**The problem:**
In the lines below, count those containing the word "width" and give the number alone.

Saved data entries:
=-=-=-=-=
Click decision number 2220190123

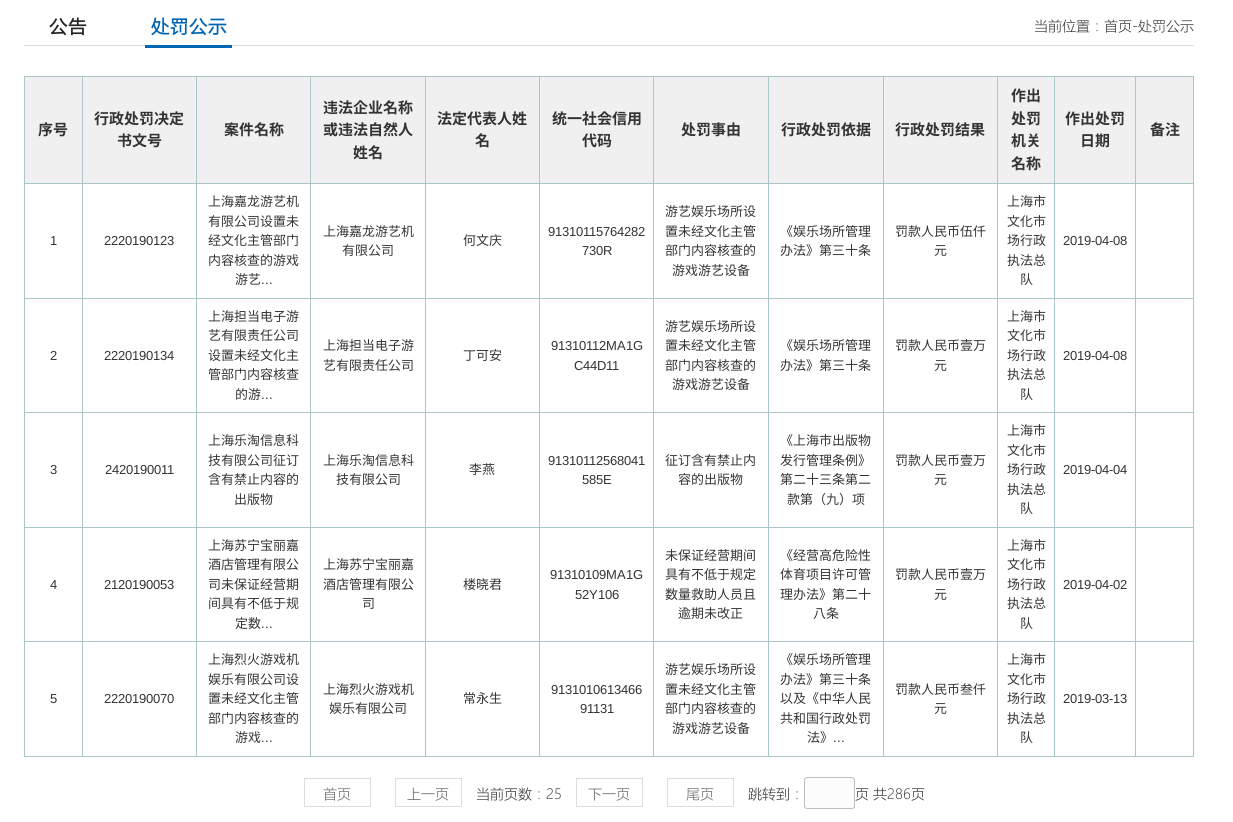[x=139, y=240]
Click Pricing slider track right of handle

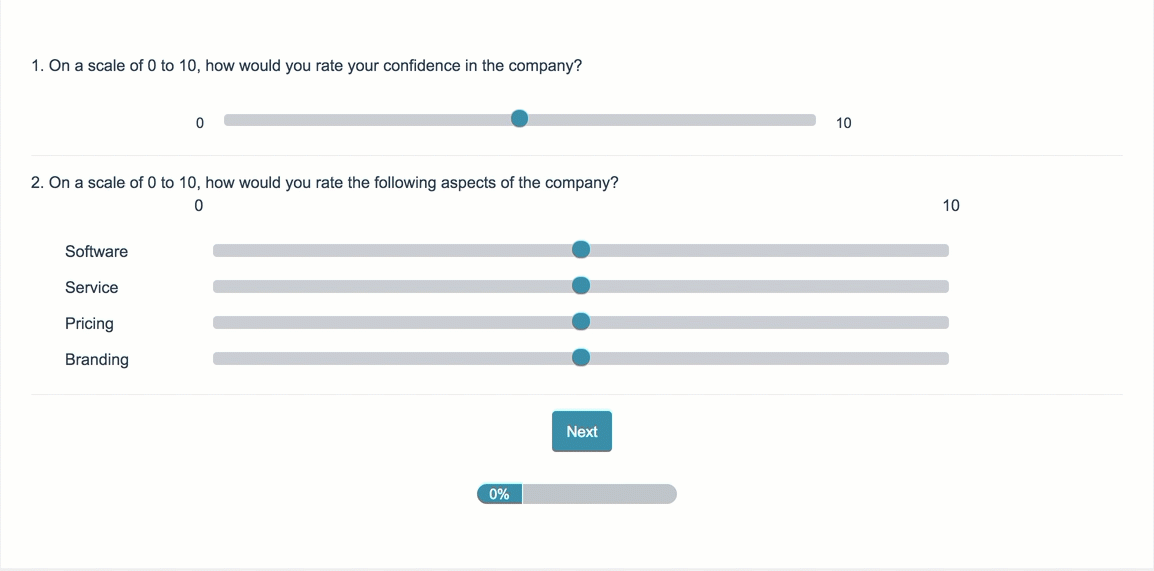click(x=765, y=322)
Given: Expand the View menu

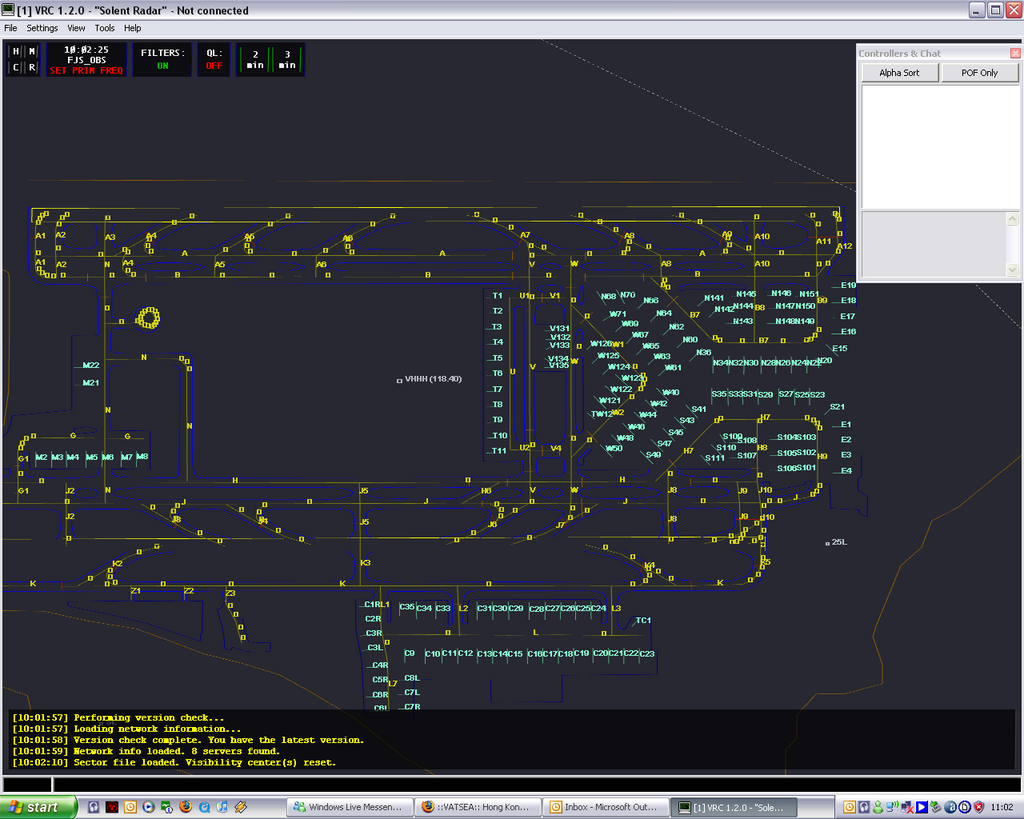Looking at the screenshot, I should pos(76,28).
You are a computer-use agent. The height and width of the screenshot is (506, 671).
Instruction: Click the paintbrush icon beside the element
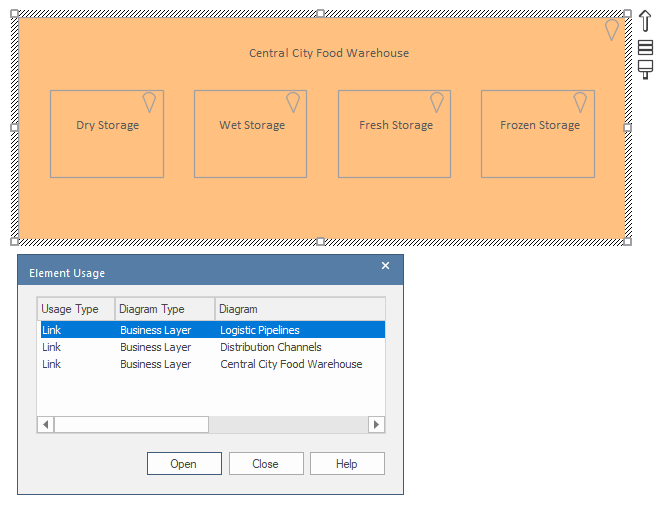point(646,69)
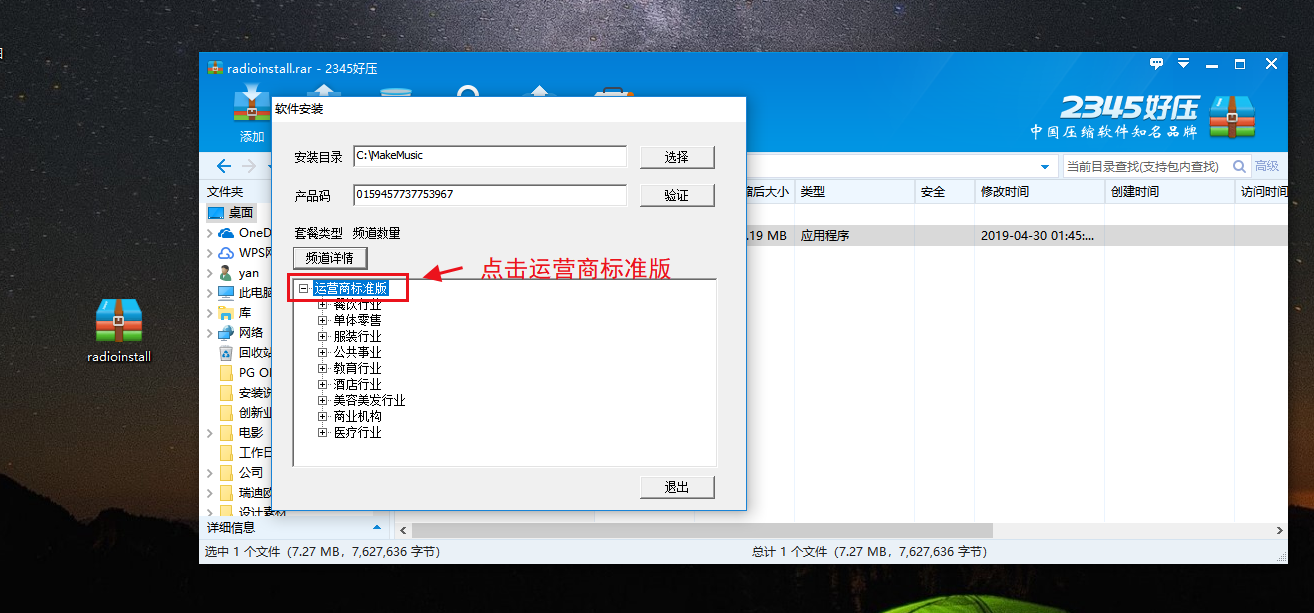
Task: Collapse the 运营商标准版 tree node
Action: [303, 288]
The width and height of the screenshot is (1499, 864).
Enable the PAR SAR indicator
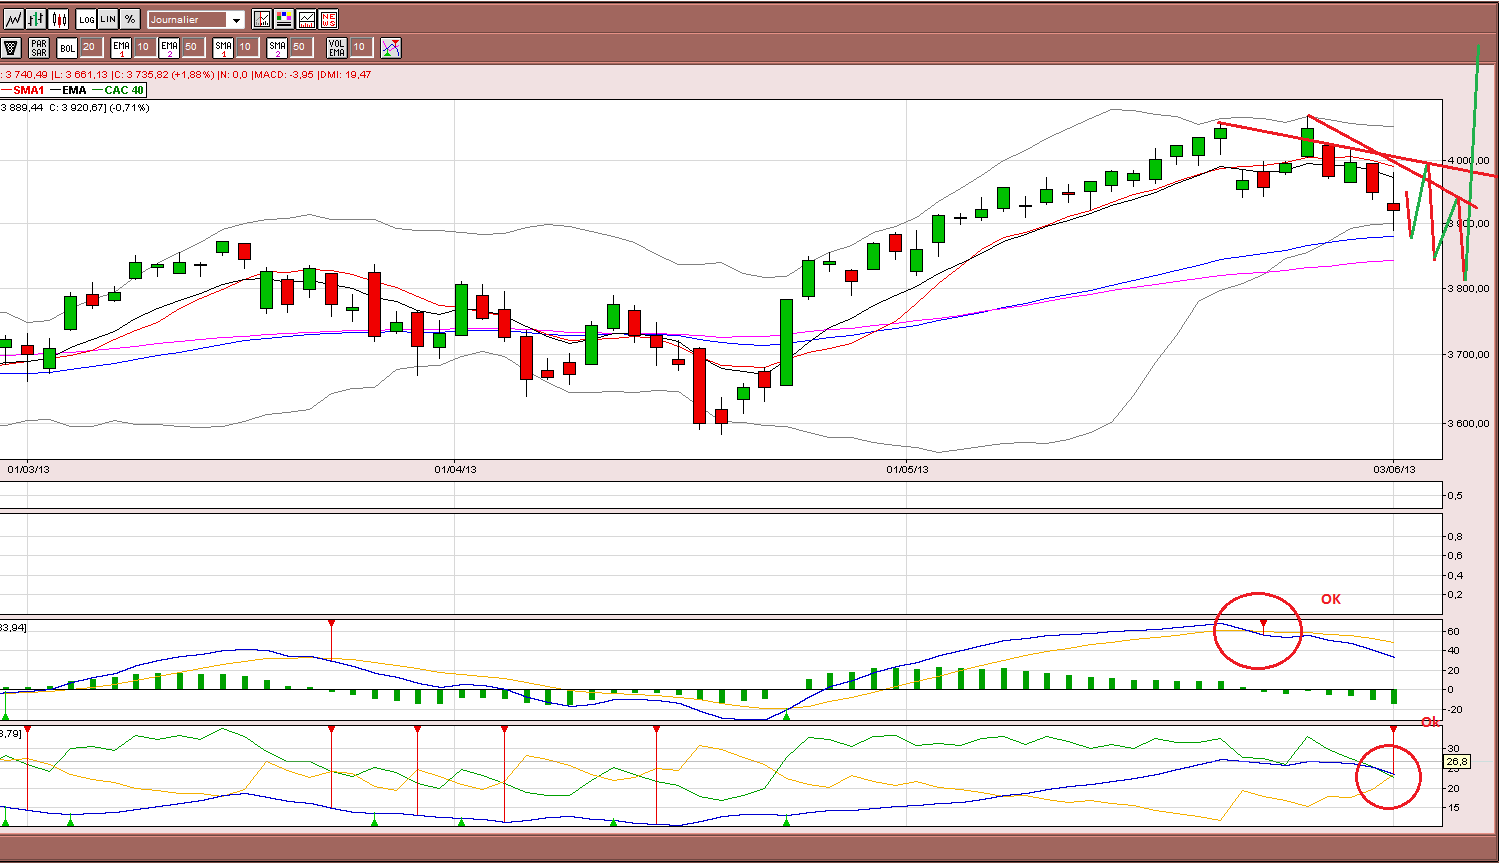click(39, 47)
=-=-=-=-=
**Finished exercise:**
2